In a statement on June 20, the NIH said the “study shows treatment does no harm, but provides no benefit.”
The drug is used in the treatment of malaria and arthritis and has shown antiviral activity in various studies. Because of its safe profile at appropriate doses in such studies, it was hypothesized that it could be useful for treating the CCP (Chinese Communist Party) virus.
However, a data and safety monitoring board (DSMB) of the NIH that met on Friday decided after four interim analyses that “while there was no harm, the study drug was very unlikely to be beneficial to hospitalized patients with COVID-19.”
The trial was happening at the Prevention and Early Treatment of Acute Lung Injury (PETAL) Clinical Trials Network of the National Heart, Lung, and Blood Institute (NHLBI), and the first participants were enrolled in April.
DSMB recommended that the NHLBI to stop the trial immediately, according to Saturday’s release.
“The blinded, placebo-controlled randomized clinical trial aimed to enroll more than 500 adults who are currently hospitalized with COVID-19 or in an emergency department with anticipated hospitalization. More than 470 were enrolled at the time of study’s closure,” said NIH.
Participants were “randomly assigned to receive hydroxychloroquine 400 mg twice daily for two doses (day one), then 200 mg twice daily for the subsequent eight doses (days two to five) or a placebo twice daily for five days.”
Earlier on June 15, the Food and Drug Administration (FDA) revoked the emergency use authorization (EUA) of hydroxychloroquine that permitted the drug to be donated to the Strategic National Stockpile.
The statement from the FDA said that the known and potential benefits of hydroxychloroquine no longer outweigh the risks, a must criteria for EUA.
However, in May researchers at the New York University’s School of Medicine reviewed records from roughly 900 patients with COVID-19 and said that zinc-hydroxychloroquine combination can be effective in some COVID-19 patients.

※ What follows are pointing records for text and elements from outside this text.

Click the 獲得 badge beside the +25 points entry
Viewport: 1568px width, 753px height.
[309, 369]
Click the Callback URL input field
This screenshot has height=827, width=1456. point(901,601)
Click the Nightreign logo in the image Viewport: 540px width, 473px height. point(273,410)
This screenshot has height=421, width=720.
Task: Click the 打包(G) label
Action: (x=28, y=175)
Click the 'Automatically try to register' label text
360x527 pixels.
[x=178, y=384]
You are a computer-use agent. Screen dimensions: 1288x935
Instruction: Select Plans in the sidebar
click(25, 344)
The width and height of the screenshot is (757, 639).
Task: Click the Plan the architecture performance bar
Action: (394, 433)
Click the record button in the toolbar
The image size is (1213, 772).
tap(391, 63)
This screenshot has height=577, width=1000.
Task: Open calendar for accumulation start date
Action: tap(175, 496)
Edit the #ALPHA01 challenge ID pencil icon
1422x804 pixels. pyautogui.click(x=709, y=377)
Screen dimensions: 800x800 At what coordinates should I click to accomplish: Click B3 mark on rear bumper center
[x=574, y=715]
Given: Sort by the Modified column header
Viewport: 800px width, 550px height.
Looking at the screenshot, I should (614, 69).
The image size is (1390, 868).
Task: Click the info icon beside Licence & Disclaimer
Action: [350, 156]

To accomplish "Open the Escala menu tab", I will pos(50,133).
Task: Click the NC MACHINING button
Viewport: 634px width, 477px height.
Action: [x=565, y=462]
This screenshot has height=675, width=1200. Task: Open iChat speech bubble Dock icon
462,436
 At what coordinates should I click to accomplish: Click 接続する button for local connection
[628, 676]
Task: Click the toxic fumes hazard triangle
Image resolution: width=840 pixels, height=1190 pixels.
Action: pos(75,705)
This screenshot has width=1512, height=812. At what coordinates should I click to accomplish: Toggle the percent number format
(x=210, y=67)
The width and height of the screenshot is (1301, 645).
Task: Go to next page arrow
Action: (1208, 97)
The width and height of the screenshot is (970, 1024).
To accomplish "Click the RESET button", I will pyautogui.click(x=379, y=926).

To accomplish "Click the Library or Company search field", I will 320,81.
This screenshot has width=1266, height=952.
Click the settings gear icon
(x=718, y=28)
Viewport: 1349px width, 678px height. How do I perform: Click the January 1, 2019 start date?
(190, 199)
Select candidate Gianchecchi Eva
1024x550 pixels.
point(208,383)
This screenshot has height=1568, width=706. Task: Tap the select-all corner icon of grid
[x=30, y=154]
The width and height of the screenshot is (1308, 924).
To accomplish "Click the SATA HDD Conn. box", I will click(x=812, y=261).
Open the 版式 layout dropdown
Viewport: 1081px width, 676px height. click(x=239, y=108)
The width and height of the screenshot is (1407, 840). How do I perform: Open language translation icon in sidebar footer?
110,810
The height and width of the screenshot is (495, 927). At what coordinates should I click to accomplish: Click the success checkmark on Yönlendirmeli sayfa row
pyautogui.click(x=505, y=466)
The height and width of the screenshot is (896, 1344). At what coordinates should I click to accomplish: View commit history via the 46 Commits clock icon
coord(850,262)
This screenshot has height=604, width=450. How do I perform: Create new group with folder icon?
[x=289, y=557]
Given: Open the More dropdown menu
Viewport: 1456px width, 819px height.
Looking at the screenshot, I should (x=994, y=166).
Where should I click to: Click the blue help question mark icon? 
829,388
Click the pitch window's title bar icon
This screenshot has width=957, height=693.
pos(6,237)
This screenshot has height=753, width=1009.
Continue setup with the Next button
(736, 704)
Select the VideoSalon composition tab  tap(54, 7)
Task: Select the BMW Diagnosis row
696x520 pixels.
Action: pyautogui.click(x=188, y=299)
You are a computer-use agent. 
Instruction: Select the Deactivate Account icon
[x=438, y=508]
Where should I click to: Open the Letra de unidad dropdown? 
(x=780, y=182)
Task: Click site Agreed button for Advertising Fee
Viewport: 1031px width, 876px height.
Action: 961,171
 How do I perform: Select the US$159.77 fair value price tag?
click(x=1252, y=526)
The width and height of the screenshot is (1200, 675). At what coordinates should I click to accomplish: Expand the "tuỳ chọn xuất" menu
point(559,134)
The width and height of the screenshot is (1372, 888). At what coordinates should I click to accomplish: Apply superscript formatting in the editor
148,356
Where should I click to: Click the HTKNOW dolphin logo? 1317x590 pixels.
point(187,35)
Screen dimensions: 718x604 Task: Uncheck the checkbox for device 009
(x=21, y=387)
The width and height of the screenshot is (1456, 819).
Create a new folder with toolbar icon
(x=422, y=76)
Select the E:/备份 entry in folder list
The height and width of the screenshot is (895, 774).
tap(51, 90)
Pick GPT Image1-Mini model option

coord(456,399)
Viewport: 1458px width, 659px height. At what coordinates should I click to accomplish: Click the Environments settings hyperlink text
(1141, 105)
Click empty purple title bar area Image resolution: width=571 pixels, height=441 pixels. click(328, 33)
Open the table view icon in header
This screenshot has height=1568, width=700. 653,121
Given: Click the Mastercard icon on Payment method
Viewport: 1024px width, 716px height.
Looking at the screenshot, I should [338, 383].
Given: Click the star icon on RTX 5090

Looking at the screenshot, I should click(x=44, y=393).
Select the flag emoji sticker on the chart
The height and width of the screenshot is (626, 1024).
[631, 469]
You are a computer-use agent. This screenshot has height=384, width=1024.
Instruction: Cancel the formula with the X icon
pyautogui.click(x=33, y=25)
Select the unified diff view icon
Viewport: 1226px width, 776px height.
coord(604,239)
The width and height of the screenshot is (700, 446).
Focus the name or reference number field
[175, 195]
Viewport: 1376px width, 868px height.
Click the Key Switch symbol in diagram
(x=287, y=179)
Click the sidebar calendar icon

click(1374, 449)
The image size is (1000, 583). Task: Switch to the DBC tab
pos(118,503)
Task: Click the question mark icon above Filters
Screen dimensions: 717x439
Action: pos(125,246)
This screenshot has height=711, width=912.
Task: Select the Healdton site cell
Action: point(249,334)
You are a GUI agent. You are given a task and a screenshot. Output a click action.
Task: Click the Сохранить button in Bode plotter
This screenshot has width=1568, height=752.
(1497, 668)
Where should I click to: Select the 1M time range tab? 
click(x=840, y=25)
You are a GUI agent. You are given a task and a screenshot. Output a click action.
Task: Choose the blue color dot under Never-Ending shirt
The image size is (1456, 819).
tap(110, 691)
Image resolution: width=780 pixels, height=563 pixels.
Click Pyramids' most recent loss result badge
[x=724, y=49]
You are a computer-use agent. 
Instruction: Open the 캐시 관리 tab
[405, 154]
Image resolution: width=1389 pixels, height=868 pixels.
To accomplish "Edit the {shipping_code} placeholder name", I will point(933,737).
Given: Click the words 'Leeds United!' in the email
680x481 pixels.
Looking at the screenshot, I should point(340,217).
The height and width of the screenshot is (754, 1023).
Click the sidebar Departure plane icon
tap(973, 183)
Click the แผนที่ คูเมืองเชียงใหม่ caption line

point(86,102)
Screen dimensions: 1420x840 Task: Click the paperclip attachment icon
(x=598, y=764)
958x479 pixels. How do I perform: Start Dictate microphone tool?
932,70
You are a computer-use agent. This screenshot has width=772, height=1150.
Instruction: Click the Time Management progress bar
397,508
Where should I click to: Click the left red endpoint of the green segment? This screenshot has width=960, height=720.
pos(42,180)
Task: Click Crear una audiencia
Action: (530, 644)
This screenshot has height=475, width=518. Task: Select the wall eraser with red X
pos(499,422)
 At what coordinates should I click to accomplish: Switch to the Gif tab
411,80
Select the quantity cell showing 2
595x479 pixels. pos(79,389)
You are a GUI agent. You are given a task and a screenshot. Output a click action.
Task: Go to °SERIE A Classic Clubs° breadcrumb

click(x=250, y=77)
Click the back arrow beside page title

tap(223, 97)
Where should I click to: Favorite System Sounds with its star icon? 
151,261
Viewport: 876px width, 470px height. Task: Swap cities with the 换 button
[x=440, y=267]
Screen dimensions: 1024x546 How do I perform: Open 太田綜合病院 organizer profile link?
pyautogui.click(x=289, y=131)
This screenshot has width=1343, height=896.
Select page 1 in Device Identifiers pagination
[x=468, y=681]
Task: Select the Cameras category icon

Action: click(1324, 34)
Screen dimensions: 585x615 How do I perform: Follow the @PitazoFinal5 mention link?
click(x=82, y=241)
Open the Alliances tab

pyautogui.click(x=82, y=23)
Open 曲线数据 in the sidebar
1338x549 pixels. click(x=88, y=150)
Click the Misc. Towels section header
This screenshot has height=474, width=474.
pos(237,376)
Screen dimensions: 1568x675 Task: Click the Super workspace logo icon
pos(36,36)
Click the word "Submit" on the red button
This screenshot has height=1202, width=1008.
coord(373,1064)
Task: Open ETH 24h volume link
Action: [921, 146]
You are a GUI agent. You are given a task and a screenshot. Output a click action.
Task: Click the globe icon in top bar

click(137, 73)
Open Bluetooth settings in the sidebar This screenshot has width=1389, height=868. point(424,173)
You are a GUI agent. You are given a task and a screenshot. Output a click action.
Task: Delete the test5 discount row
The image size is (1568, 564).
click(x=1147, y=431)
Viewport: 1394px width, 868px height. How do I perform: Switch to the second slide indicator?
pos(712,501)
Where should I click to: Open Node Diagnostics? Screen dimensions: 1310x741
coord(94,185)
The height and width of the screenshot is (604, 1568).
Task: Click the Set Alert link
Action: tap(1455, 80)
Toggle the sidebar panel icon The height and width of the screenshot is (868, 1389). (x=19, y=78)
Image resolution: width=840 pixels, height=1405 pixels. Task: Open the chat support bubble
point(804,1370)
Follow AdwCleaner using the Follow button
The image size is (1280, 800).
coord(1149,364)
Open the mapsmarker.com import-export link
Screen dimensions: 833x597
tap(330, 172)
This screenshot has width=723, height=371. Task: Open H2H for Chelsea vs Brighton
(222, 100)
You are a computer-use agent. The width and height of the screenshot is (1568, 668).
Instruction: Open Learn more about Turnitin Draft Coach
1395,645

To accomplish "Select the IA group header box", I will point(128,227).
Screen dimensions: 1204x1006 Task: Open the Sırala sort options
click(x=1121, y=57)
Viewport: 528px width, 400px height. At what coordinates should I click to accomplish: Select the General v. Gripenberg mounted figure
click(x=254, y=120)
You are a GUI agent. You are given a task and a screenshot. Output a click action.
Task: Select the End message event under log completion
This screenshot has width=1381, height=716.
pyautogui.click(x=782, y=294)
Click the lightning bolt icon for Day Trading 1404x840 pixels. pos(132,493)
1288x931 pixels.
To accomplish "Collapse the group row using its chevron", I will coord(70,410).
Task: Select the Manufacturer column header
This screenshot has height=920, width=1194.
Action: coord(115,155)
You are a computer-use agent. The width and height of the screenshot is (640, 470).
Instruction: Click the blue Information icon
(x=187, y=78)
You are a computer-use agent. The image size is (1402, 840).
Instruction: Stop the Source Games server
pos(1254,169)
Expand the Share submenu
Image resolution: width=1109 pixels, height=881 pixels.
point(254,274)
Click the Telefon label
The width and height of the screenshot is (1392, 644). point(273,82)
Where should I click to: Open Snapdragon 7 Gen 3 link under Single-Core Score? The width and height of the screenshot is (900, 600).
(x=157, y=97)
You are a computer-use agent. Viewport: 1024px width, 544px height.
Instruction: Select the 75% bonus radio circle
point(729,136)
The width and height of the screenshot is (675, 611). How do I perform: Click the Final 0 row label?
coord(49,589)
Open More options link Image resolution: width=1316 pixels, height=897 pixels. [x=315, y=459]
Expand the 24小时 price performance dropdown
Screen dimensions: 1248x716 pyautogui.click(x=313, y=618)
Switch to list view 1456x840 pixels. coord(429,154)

About half received zinc sulfate in addition to hydroxychloroquine, a treatment typically used against malaria and lupus, and azithromycin, a common antibiotic. The other half received the two treatments without zinc.
Patients receiving the triple-drug treatment were 1.5 times more likely to recover enough to be discharged from hospitals and were 44 percent less likely to die, when compared to the other group.
“We found a statistically significant decrease in mortality among patients who received zinc as part of their treatment regimen. This is the first study, to our knowledge, that showed a clinical difference in patients with COVID-19 who received zinc,” Joseph Rahimian, one of the researchers, told The Epoch Times in an email.
Zachary Steiber contributed to this report.